Work instruction. Only the lines from the top of the material through the line containing "This screenshot has width=698, height=429." should be restated, each one exactly.

Task inputs.
◇ ◇ ◇ ◇ ◇ ◇ ◇

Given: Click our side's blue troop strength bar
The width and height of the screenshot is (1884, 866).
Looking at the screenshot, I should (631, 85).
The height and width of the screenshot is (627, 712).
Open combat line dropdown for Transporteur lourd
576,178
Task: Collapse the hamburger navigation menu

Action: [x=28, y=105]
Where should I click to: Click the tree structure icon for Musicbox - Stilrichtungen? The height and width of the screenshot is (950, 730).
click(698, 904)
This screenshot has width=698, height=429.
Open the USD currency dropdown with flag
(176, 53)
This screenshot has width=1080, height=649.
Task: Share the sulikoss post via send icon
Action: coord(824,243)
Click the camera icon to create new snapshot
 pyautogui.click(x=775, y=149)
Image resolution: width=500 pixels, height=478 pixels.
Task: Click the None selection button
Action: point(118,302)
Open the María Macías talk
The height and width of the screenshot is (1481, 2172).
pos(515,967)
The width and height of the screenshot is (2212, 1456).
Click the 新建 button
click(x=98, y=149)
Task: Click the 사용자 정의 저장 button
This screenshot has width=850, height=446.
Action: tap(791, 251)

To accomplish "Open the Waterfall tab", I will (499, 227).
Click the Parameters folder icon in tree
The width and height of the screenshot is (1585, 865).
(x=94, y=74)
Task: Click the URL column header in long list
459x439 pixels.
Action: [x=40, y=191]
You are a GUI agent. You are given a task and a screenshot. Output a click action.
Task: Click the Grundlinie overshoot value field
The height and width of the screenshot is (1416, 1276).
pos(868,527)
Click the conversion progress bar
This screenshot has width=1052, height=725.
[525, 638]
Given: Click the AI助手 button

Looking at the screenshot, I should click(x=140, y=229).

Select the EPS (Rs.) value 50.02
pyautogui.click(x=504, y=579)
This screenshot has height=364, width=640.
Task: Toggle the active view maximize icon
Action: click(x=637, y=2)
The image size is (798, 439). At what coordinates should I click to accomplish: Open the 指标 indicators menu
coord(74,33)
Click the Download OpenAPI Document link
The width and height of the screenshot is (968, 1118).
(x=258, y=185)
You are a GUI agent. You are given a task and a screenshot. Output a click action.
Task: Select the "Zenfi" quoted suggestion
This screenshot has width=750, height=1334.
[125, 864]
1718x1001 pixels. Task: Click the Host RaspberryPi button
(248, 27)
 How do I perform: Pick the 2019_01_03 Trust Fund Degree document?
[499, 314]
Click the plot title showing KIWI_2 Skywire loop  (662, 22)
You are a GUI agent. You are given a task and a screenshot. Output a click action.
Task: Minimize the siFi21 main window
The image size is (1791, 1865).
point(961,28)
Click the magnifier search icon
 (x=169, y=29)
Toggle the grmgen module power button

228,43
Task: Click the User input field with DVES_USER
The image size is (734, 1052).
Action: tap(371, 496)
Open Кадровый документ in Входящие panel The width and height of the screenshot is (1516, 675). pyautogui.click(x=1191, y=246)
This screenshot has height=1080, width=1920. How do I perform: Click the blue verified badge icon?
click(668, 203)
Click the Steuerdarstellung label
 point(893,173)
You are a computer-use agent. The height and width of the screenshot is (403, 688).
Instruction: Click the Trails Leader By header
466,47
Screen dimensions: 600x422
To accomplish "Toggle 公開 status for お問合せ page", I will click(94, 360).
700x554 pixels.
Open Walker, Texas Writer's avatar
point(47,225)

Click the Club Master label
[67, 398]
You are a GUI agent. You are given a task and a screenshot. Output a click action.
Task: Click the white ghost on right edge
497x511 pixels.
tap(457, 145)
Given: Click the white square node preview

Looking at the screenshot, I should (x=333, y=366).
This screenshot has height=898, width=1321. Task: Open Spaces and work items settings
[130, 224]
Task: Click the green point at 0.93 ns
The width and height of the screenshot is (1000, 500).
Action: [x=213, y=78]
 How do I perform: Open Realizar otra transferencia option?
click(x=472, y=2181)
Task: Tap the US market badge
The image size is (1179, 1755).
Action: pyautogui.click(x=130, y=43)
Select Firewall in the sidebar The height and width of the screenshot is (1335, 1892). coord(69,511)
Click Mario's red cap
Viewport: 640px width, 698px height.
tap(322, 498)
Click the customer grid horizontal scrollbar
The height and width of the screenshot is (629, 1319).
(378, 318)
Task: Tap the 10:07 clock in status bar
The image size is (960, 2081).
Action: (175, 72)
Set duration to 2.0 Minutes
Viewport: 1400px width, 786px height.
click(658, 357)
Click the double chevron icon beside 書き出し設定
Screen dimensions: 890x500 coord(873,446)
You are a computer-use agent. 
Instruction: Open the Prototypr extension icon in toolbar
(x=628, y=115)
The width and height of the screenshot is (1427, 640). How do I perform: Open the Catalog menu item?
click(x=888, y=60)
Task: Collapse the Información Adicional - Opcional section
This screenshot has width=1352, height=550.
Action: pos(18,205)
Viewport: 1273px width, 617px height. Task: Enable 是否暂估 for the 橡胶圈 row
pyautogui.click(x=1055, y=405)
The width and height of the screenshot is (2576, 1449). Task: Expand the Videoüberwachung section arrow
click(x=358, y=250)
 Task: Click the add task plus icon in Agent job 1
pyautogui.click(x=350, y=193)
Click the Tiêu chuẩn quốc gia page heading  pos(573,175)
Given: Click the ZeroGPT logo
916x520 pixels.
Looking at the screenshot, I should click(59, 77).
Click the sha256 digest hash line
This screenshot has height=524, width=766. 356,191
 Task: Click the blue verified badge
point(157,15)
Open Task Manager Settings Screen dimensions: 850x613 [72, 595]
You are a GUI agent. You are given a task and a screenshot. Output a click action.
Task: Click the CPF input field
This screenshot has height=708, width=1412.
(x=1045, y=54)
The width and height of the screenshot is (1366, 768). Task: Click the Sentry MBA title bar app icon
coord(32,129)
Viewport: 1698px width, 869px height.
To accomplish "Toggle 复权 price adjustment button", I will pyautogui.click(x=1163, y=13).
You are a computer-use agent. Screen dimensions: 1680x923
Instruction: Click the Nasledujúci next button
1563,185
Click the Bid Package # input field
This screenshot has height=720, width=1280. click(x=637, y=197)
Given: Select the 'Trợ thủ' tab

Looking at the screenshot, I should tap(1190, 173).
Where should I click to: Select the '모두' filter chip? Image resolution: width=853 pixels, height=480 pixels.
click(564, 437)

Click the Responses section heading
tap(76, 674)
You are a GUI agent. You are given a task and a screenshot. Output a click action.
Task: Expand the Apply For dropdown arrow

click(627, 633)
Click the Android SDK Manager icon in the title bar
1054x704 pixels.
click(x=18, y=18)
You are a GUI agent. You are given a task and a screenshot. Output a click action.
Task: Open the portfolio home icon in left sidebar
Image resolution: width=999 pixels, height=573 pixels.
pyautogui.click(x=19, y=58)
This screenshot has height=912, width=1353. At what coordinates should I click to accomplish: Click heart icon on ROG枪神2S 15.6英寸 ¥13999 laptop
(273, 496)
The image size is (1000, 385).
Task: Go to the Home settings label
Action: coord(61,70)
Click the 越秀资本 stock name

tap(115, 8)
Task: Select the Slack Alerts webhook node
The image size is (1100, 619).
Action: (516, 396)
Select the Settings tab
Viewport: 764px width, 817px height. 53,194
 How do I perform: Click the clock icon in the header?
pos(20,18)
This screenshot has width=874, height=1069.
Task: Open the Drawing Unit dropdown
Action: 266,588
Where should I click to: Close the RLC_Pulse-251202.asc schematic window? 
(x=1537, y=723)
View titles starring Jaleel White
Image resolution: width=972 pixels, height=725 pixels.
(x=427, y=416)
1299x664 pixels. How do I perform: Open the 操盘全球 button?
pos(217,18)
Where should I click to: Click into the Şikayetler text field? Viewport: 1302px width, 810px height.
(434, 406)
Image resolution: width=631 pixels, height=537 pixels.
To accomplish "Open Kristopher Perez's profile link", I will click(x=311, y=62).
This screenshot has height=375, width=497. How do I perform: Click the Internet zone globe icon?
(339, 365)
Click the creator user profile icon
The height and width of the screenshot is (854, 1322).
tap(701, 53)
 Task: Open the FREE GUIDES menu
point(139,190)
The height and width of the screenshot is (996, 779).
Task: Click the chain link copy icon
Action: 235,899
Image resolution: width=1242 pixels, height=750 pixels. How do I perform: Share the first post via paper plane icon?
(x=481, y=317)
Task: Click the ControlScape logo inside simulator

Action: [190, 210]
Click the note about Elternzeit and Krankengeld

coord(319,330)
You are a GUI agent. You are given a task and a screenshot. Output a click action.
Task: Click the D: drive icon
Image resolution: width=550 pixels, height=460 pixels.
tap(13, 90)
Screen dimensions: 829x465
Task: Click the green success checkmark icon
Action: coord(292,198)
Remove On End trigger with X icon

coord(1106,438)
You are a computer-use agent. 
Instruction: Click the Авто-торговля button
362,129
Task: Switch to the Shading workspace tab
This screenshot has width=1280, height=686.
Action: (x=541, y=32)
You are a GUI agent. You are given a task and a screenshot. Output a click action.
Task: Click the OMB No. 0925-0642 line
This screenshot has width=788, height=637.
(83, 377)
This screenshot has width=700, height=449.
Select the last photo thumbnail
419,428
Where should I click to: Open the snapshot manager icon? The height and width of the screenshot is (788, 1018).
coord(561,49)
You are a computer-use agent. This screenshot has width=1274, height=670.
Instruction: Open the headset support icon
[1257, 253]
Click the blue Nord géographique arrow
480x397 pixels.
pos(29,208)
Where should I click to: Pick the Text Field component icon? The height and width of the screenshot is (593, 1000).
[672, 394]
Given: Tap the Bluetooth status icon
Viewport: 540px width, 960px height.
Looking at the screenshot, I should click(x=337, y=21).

◇ ◇ ◇ ◇ ◇ ◇ ◇

Output of the task.
Given: Click our side's blue troop strength bar
The width and height of the screenshot is (1884, 866).
Looking at the screenshot, I should (631, 85).
The height and width of the screenshot is (627, 712).
Open combat line dropdown for Transporteur lourd
576,178
Task: Collapse the hamburger navigation menu

Action: [x=28, y=105]
Where should I click to: Click the tree structure icon for Musicbox - Stilrichtungen? The height and width of the screenshot is (950, 730).
click(698, 904)
This screenshot has width=698, height=429.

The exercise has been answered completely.